What is required » Below are the records; locate each line with the word "agent" and copy it.

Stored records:
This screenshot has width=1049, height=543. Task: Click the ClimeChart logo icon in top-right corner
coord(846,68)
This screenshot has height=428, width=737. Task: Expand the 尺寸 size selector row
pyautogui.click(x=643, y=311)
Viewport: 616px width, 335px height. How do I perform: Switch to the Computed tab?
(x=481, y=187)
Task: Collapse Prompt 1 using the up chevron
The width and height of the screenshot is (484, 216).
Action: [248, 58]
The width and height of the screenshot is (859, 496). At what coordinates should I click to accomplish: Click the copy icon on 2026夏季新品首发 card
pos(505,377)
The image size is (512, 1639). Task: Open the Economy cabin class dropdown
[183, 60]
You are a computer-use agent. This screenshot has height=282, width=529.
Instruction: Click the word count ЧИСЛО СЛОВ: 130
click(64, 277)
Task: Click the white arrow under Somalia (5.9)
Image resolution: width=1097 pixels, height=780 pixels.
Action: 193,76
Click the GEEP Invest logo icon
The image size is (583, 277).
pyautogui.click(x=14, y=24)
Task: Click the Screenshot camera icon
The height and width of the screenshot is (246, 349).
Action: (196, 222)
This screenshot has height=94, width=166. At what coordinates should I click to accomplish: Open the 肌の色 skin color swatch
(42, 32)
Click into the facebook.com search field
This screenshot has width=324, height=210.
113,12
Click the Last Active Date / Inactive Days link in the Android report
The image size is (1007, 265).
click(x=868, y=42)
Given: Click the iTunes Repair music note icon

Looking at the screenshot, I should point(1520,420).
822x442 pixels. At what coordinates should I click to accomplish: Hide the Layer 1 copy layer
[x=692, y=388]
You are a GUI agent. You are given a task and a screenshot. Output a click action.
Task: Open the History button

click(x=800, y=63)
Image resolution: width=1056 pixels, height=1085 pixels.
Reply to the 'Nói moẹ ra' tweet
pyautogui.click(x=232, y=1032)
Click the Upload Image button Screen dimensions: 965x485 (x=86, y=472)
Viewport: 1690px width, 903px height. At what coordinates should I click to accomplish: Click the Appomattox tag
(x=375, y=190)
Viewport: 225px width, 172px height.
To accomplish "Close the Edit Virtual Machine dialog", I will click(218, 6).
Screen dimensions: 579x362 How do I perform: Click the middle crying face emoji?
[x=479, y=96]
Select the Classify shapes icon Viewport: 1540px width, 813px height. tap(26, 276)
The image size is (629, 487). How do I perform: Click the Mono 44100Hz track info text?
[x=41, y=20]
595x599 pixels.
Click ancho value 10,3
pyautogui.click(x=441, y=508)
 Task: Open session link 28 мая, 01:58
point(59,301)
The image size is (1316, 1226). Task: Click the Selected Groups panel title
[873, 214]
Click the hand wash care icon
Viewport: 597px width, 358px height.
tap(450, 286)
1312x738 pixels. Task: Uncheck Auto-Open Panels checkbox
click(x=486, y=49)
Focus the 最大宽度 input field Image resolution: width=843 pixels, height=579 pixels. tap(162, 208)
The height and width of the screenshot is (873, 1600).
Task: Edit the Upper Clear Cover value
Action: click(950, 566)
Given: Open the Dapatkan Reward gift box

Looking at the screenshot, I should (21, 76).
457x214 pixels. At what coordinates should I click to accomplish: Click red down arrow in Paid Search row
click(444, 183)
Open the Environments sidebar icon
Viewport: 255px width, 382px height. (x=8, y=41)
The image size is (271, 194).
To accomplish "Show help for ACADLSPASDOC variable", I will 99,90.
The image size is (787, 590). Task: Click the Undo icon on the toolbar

Output for this exercise »
You are a computer-use agent. This screenshot has height=282, width=529.
You are a GUI agent. You are given a task and a screenshot. Output a click action.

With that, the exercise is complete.